The Perils of Paying Long-Term Care Expenses from Your Tax-Deferred Bucket with David McKnight

the power of zero

If you’re between the ages of 50 and 65, there is a good chance that you have at least one parent or in-law that is going through a long-term care event. This may lead you to wonder how you are going to deal with your own long-term care events in the future.

The government may be picking up the tab, but people in Medicaid-funded long-term care facilities tend not to live as long as at other facilities.

A lot of people in that age range have a false sense of security around how they are going to finance their long-term care events, assuming they will be able to pay for everything out of their IRA or 401(k).

The average stay in an assisted living facility is just over two years, but research shows that people receive some form of long-term care in their home for an average of three to six months. Sixty percent of those people in the assisted living facility will go on to spend up to an additional two years in a nursing home.

When you add up the averages, you can expect to be in some sort of long-term care situation for four to five years, which is much longer than most people think is the case.

Long-term care costs are not uniform across the country, but you can expect to spend around $100,000 after taxes per year of long-term care. There are other expenses that people don’t think about known as shock expenses. These can include things like unexpected health care costs. All told, you can expect a total cost of somewhere around $400,000 a year.

In order to net just $100,000 in distributions you need to figure out your effective tax rate, but you also have to keep in mind that since tax rates are going to be dramatically higher in the future those numbers are going to increase as well.

People who will need long-term care in the future may have to deal with an effective tax rate of 40%, which means you would need $166,000 before taxes to cover your long-term care expenses. And that’s assuming the costs of long-term care don’t rise in the next twenty years, which is highly unlikely.

Are you going to have over $1 million in your IRA’s and 401(k)’s at the age of 85? Most people tend to spend the majority of their retirement money in the early years when they are still mobile.

In a rising tax rate environment, it is not a smart move to pay for your long-term care out of your tax-deferred bucket. This is why the L.I.R.P. is something we recommend to cover your long-term care expenses.

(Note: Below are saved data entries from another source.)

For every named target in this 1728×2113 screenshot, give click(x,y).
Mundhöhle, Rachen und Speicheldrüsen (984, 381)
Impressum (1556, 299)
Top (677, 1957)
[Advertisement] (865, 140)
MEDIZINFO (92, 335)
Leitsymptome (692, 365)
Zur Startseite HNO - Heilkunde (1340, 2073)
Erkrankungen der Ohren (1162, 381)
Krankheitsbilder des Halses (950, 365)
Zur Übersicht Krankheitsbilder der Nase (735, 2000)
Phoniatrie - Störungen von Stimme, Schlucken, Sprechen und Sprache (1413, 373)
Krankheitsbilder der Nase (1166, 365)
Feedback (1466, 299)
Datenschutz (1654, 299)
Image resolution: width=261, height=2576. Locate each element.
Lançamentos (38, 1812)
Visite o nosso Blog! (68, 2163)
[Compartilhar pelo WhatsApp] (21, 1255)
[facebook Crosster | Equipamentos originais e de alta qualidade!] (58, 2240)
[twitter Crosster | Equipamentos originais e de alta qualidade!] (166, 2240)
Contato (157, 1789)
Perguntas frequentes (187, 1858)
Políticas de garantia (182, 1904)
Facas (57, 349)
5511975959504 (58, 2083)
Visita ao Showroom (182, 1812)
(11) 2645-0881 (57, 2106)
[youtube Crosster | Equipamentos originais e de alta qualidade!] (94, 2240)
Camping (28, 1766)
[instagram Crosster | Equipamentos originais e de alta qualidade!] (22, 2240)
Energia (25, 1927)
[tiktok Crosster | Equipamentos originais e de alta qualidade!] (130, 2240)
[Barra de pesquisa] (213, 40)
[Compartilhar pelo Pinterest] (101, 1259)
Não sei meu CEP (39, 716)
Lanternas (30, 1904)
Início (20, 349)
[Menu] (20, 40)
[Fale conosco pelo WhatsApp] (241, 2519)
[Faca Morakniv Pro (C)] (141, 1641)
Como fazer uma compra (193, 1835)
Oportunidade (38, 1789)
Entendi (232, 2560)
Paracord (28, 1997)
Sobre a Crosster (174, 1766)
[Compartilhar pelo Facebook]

With an L.I.R.P., you can spend your death benefit in advance of your death in order to cover long-term care expenses. Instead of waiting and hoping you have enough money when you need it, why not proactively pay taxes on that money and position them in tax-free vehicles like the L.I.R.P.? That way, you can have guaranteed access to the cash when you need it.

We have to remember that tax rates in the future are going to be much higher than they are today and long-term care costs are likely to be much higher as well. If we can pay taxes preemptively, we are going to be in a much better position to pay for these long-term care costs.

If you are between the ages of 50 and 65, you are likely in a position to do something about your long-term care needs without the heartburn that a generation of Baby Boomers are likely to feel. Medicaid doesn’t step in until you have spent all your money as a married couple down to $128,000 and is the least efficient way to pay for long-term care.

You can literally burn through a lifetime’s worth of savings in just a couple of years because you didn’t plan ahead of time and are forced to pay for long-term care expenses out of your tax-deferred bucket.